2. User Assessment – It is essential that the person using the bed rail or support product understands and fully accepts the associated risks. There are numerous mind and body conditions that can and will elevate that individual’s susceptibility to entrapment: for example, individuals having problems confusion, uncontrolled body movements, memory, sleeping, incontinence, pain, frailty, weakness, restlessness, or influences of any substance that could affect their judgement are susceptible to entrapment. HealthCraft will not be liable for injury or death.
7 ZONES OF BED ENTRAPMENT
WITHIN THE RAIL
Any open space between the perimeters of the rail can present a risk of head entrapment. FDA recommended space: less than 4.75″ / 120mm. HealthCraft’s Assista-Rail has open spaces that adhere to the rail spacing recommendation of FDA.

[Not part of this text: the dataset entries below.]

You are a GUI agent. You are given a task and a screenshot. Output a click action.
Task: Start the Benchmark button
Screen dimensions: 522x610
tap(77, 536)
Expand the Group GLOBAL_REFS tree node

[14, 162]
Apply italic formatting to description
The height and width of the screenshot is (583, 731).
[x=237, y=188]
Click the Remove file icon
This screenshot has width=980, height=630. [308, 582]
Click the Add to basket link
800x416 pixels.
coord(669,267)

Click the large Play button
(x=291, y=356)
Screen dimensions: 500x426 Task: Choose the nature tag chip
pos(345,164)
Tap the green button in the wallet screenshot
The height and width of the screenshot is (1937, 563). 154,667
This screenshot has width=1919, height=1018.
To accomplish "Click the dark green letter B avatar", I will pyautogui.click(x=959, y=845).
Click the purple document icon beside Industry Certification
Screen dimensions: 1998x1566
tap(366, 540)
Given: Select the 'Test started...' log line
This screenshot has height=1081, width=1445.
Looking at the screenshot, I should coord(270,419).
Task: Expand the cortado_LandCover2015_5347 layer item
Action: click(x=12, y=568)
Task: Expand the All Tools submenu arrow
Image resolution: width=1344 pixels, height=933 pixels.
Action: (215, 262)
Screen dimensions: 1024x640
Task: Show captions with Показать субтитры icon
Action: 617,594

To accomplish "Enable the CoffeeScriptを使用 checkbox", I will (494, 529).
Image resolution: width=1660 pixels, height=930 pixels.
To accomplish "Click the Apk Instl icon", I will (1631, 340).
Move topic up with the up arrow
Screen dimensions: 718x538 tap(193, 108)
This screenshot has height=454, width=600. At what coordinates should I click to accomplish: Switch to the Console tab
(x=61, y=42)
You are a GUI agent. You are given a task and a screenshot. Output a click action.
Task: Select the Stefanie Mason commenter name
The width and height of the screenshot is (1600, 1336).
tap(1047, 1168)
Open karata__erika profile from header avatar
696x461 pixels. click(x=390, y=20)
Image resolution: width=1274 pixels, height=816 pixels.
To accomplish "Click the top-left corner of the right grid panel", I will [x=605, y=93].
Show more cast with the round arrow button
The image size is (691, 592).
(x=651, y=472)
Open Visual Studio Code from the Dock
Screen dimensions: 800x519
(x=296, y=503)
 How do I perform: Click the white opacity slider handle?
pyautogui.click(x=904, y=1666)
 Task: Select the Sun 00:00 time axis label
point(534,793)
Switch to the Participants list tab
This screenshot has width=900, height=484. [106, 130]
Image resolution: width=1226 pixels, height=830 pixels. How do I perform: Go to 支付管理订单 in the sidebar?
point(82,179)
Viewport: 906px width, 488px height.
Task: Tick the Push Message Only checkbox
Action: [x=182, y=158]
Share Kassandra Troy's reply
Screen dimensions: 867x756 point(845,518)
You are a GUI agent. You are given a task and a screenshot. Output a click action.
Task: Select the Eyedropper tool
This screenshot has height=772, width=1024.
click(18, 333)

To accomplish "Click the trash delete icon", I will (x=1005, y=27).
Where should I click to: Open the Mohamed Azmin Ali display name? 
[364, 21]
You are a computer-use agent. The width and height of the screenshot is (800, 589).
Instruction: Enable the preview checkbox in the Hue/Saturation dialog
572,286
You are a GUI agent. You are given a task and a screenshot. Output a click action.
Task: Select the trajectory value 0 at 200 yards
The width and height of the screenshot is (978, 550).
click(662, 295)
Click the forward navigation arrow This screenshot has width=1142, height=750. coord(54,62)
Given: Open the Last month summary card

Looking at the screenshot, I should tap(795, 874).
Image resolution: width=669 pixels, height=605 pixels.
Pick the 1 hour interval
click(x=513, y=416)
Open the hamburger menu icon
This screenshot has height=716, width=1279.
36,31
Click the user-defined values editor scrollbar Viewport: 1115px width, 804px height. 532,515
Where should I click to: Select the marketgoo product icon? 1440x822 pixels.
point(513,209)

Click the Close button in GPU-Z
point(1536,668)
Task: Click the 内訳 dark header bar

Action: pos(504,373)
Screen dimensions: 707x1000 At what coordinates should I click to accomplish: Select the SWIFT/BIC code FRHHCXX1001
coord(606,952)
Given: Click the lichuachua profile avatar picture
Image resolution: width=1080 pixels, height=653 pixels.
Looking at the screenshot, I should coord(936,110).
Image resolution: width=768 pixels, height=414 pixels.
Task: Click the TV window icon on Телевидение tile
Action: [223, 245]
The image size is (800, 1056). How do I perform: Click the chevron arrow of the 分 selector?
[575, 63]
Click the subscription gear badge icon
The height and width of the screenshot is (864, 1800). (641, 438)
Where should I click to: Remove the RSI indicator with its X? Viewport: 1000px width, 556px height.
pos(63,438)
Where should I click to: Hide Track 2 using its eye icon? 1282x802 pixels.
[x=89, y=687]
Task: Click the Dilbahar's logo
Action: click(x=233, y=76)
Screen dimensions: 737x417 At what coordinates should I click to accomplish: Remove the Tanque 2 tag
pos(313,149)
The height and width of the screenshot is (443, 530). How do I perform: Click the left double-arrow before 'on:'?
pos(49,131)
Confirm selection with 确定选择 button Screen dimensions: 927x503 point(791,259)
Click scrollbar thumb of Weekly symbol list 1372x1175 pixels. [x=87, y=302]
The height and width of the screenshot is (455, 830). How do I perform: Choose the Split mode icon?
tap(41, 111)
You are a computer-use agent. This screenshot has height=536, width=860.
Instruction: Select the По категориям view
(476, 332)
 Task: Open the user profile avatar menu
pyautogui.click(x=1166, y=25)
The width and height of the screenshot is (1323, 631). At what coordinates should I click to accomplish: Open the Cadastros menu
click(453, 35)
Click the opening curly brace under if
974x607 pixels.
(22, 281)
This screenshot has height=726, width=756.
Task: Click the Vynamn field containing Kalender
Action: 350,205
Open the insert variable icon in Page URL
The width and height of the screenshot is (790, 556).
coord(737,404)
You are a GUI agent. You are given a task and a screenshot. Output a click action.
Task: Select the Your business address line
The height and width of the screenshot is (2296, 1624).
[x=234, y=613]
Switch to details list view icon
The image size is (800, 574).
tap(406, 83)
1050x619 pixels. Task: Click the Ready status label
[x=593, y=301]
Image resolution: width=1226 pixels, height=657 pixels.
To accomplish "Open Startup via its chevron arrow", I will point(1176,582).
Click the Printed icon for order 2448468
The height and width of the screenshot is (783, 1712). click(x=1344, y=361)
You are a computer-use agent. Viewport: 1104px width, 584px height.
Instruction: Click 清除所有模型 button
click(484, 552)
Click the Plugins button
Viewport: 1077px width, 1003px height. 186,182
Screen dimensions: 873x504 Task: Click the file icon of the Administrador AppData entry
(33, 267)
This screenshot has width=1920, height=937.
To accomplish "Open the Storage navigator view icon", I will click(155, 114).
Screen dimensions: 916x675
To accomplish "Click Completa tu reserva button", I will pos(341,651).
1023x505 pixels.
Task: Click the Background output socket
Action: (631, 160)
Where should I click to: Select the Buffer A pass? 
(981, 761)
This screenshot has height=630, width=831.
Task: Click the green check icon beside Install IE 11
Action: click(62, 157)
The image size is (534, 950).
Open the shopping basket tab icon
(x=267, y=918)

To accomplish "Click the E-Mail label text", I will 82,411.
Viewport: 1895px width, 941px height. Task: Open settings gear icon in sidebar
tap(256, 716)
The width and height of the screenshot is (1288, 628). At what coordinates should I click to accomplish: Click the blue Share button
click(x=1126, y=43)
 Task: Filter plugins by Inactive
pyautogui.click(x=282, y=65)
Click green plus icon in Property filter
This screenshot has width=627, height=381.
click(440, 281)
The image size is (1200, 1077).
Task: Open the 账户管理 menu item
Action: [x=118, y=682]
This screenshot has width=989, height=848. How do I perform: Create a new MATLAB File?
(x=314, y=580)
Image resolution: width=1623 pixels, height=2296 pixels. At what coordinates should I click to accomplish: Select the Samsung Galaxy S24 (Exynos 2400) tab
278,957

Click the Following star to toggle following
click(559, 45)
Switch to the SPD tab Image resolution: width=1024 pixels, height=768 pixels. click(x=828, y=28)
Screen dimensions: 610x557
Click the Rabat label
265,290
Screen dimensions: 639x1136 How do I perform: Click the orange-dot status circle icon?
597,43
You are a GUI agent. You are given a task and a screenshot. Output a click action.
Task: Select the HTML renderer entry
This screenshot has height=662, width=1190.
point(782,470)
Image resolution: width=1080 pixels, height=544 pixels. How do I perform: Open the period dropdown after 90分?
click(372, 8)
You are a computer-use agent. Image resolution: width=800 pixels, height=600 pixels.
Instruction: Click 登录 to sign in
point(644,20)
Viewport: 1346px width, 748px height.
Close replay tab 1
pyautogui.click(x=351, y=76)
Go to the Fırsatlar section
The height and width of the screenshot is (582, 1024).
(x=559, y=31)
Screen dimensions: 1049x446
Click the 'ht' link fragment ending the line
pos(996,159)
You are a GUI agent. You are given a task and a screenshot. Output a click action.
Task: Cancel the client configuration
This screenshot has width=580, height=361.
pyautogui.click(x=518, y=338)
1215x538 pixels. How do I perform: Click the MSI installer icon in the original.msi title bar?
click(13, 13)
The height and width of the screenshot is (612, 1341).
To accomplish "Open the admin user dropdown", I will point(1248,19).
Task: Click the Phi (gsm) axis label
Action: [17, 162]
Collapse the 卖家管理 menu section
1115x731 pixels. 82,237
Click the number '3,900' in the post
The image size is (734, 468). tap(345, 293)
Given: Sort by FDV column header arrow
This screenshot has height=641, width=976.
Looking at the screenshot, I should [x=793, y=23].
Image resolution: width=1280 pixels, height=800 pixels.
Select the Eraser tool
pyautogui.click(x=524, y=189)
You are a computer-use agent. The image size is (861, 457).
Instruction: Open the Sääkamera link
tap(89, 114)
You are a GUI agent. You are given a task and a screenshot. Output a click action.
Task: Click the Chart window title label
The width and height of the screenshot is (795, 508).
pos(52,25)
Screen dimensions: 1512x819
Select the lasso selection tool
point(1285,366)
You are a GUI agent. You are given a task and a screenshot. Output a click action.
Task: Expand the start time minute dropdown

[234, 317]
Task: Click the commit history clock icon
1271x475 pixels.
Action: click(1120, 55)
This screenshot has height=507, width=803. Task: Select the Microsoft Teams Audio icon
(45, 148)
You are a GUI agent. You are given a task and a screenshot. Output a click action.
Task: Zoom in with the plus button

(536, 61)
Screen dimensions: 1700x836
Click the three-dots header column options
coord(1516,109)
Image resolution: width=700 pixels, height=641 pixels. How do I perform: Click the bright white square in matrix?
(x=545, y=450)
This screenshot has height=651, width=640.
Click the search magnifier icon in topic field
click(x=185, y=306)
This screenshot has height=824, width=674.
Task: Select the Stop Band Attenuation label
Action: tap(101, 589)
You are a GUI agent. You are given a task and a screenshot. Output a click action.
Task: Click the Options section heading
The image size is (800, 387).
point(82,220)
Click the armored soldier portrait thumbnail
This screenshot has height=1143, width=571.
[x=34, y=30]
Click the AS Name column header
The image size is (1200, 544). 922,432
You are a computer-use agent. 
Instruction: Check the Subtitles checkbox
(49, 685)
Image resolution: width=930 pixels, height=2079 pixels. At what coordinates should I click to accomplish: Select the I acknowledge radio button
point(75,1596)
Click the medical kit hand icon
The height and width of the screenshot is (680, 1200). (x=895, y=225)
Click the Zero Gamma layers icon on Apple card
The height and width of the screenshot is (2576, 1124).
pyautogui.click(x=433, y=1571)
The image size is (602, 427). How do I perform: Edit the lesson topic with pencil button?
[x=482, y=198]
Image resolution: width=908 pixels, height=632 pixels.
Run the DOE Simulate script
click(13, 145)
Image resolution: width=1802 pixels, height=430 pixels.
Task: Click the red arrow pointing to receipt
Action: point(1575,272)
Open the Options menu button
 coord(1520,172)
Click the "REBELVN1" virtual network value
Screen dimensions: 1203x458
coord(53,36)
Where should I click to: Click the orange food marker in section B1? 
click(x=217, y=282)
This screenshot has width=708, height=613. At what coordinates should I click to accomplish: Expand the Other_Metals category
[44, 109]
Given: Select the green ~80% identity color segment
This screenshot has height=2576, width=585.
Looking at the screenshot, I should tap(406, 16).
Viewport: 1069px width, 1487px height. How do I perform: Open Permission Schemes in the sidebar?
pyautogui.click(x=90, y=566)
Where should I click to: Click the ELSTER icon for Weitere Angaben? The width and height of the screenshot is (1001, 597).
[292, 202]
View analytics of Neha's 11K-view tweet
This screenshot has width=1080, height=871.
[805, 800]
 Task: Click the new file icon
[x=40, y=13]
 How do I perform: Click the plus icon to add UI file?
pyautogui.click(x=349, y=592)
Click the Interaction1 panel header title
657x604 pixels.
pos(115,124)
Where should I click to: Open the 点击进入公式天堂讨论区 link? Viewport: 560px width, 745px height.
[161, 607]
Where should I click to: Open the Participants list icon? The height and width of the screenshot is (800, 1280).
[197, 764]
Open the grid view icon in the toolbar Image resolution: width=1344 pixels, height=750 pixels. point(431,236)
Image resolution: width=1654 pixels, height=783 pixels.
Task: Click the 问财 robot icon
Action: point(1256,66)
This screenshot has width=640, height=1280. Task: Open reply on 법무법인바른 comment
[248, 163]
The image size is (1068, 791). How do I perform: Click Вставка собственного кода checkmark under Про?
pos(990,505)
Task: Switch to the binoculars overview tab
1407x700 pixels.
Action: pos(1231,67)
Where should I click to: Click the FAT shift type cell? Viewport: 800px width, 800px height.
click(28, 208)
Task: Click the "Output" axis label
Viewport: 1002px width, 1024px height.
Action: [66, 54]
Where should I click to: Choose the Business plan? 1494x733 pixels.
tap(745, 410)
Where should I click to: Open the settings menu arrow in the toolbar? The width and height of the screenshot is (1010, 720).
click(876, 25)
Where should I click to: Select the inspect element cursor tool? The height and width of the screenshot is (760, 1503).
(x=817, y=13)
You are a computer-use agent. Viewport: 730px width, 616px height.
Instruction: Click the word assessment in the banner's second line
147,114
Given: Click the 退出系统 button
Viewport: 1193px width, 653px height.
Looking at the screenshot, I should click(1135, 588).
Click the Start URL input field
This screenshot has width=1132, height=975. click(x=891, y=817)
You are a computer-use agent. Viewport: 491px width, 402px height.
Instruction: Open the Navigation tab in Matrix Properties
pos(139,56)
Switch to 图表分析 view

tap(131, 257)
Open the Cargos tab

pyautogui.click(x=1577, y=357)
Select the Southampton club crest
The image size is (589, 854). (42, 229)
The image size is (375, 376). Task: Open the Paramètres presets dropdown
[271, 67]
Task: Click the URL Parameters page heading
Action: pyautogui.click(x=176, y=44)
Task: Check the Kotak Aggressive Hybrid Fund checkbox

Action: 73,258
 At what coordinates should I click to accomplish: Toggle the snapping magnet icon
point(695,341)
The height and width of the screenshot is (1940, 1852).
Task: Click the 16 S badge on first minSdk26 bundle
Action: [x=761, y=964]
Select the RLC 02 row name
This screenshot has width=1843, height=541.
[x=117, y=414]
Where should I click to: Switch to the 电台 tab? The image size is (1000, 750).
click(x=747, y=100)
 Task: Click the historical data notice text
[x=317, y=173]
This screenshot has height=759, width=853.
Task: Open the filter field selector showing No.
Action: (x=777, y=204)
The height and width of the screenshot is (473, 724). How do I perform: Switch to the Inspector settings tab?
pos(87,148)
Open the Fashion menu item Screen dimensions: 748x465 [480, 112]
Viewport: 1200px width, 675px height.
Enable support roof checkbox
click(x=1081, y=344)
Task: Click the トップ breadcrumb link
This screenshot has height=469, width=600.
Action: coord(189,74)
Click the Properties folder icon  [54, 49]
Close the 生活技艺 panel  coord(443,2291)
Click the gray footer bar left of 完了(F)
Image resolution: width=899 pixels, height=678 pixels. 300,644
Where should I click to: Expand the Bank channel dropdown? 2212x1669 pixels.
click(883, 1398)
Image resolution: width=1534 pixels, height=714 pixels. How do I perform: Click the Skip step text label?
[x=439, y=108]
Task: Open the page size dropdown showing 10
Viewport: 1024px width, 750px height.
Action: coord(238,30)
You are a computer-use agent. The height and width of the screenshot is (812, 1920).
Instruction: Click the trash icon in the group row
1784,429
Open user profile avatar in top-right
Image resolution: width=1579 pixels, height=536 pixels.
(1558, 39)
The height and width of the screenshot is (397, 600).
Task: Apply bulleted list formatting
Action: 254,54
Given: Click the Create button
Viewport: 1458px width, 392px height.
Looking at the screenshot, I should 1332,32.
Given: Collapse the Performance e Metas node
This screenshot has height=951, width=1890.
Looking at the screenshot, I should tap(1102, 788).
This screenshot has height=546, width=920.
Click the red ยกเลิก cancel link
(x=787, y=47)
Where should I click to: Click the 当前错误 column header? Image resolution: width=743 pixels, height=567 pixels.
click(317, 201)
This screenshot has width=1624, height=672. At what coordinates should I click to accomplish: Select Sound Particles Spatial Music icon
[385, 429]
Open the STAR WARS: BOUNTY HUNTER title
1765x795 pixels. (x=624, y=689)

UNDER THE RAIL, BETWEEN THE RAIL SUPPORTS OR NEXT TO A SINGLE RAIL SUPPORT
The gap under the rail between the mattress, may allow for dangerous head entrapment. FDA recommended space:less than 4.75″ / 120mm. HealthCraft’s Smart-Rail is height adjustable against the side of the bed, and we recommend the gap between the bed top surface and the rail be set to match the FDA recommendation: less than 4.75″ / 120mm.
BETWEEN THE RAIL AND THE MATTRESS
This area is the space between the inside surface of the bed rail and the mattress. If too large of a space it can cause a risk of head entrapment. FDA recommended space: less than 4.75″ / 120mm. All HealthCraft bed rails include a safety strap that holds the bed rail tight against the side of the mattress. The safety strap must always be used to reduce the risk of injury or death. Note that this gap may also be created by a fixed structure alongside a bed such as an I.V. pole or a floor to ceiling support pole. If a support pole is being used beside the bed, we recommend a pole gap of less than 2.375″ / 60mm, or greater than 12″ / 305mm.
UNDER THE RAIL AT THE ENDS OF THE RAIL
A gap between the mattress and the lowermost portion of the rail poses a risk of neck entrapment. FDA recommended space: less than 2.375″ / 60mm. HealthCraft’s bed rails do not have this gap. If using the SuperPole with SuperBar (pivot and lock support arm), this gap will be present in certain positions. Exercise caution when using this product. The SuperBar should be stored in a neutral position when not in use (perpendicular and away from the bed). As an added precaution, it is recommended that the SuperBar arm be located at least 12″ / 305mm above the top surface of the mattress.
BETWEEN SPLIT BED RAILS
When partial length head and split rails are used on the same side of the bed, the space between the rails may present a risk of either neck or chest entrapment. No established FDA recommendation. Health Canada recognizes this area as a potential for entrapment and encourages manufacturers and facilities to report entrapment events at this zone. HealthCraft does not recommend the use of two bed rails on the same side of the bed.
BETWEEN THE END OF THE RAIL AND THE SIDE EDGE OF THE HEAD OR FOOT BOARD
A gap between the end of the bed rail and the side edge of the headboard or footboard can present the risk of resident entrapment. There is no established FDA recommendation. Health Canada recognizes this area as a potential for entrapment and encourages manufacturers and facilities to report entrapment events at this zone.
BETWEEN THE HEAD OR FOOT BOARD AND THE END OF THE MATTRESS
When there is too large of a space between the inside surface of the headboard or footboard and the end of the mattress, the risk of head entrapment increases. There is no established FDA recommendation. Health Canada recognizes this area as a potential for entrapment and encourages manufacturers and facilities to report entrapment events at this zone.